:: Records shown
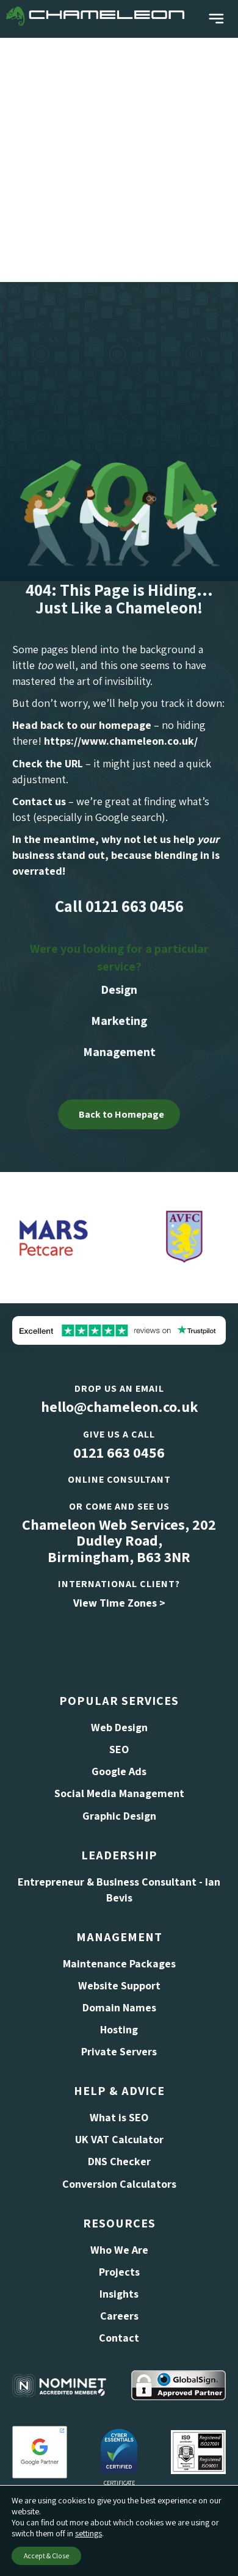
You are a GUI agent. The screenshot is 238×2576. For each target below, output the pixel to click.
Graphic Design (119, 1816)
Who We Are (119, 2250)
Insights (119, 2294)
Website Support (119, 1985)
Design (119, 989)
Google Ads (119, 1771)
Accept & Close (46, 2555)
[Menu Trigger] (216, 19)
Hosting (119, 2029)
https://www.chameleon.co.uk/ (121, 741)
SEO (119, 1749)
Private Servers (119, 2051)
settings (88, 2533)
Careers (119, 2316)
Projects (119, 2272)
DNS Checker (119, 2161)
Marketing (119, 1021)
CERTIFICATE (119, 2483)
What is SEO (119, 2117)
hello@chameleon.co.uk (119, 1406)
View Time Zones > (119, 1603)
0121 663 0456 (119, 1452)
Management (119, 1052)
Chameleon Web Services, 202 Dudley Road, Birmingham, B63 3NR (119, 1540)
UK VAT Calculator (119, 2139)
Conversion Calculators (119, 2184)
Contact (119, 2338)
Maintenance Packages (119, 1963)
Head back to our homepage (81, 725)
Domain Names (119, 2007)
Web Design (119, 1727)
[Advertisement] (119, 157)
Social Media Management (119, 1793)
::::
:: Records shown
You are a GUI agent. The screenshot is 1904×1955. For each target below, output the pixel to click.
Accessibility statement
::::
:: Records shown
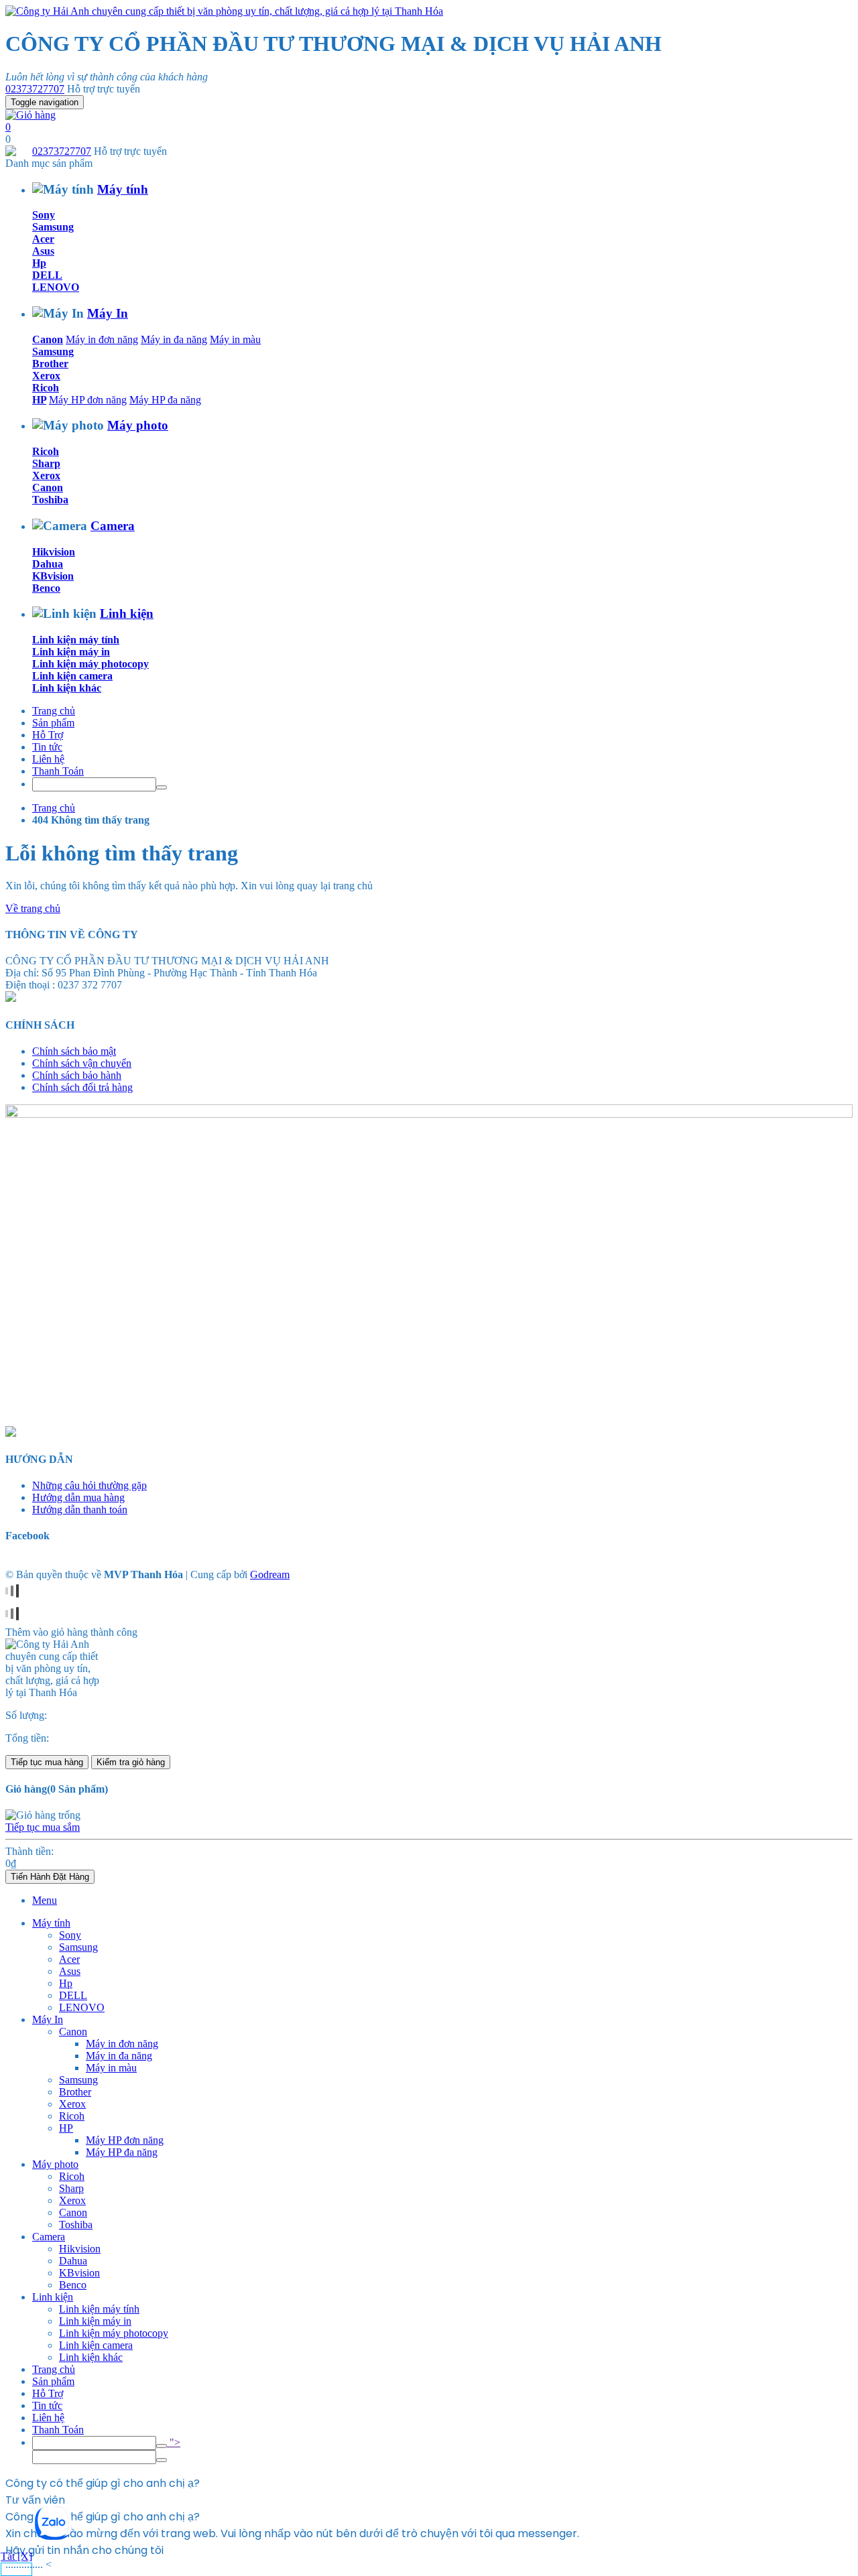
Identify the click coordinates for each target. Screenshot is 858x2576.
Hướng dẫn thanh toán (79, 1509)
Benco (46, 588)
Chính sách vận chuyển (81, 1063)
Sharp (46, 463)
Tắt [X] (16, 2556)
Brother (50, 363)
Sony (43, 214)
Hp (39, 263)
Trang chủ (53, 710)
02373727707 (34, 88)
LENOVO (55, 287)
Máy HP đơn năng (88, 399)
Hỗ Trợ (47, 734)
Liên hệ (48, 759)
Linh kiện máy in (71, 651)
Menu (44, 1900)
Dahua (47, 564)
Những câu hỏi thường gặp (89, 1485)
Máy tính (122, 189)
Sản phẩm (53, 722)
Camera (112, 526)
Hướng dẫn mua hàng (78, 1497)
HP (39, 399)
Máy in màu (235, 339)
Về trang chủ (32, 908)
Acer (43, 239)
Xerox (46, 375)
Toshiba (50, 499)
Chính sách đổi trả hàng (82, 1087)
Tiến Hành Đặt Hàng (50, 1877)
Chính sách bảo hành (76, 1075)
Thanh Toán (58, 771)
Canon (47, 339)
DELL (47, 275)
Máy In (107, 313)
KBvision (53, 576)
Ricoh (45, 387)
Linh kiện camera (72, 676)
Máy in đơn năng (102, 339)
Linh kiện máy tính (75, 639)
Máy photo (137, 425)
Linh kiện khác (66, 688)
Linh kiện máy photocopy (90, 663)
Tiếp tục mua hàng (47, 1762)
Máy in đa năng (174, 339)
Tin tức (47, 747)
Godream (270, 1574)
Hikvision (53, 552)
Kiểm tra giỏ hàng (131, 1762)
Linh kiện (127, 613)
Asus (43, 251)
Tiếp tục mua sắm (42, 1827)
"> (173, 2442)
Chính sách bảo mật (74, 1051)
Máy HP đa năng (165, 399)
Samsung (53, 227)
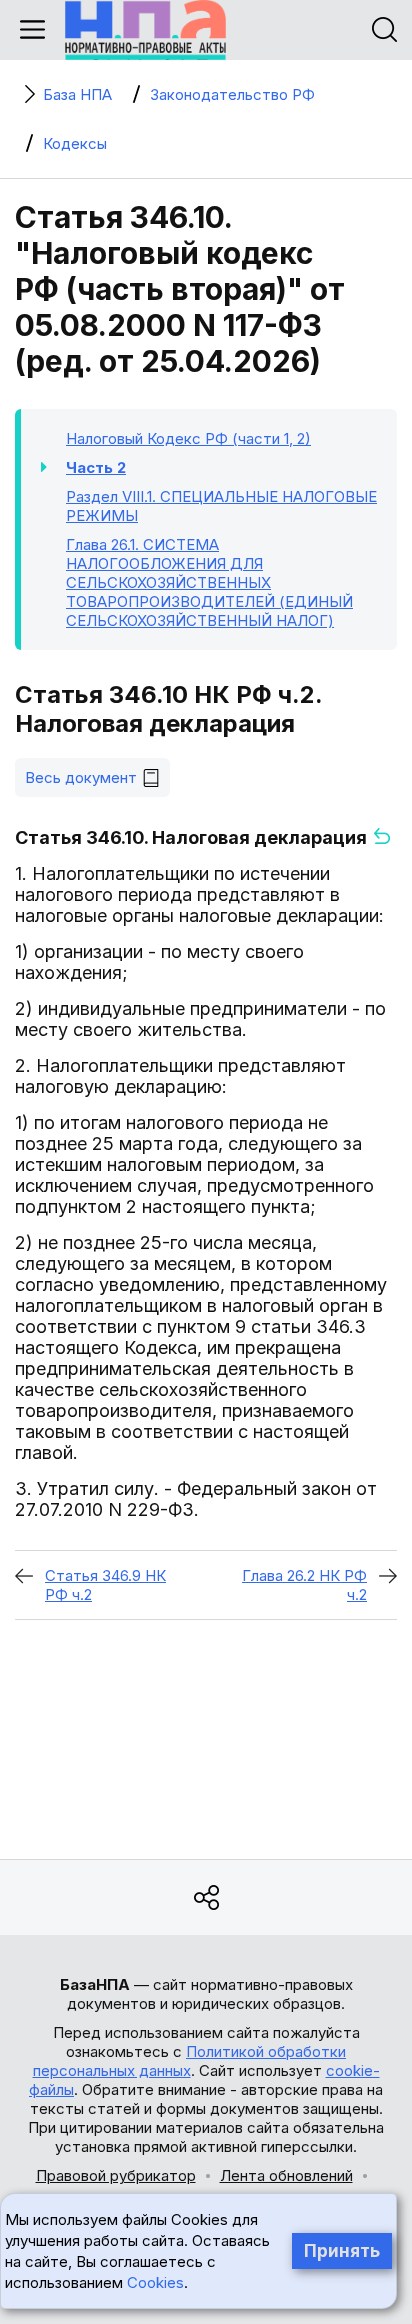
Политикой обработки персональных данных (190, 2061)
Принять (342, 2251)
::::
=== Task prompt ===
Scan the entries above for the line containing "Máy HP đơn năng (88, 399)", and copy it and all lines after it exactly, down to and including the line containing "Toshiba (50, 499)".

=== Answer ===
Máy HP đơn năng (88, 399)
Hỗ Trợ (47, 734)
Liên hệ (48, 759)
Linh kiện máy in (71, 651)
Menu (44, 1900)
Dahua (47, 564)
Những câu hỏi thường gặp (89, 1485)
Máy tính (122, 189)
Sản phẩm (53, 722)
Camera (112, 526)
Hướng dẫn mua hàng (78, 1497)
HP (39, 399)
Máy in màu (235, 339)
Về trang chủ (32, 908)
Acer (43, 239)
Xerox (46, 375)
Toshiba (50, 499)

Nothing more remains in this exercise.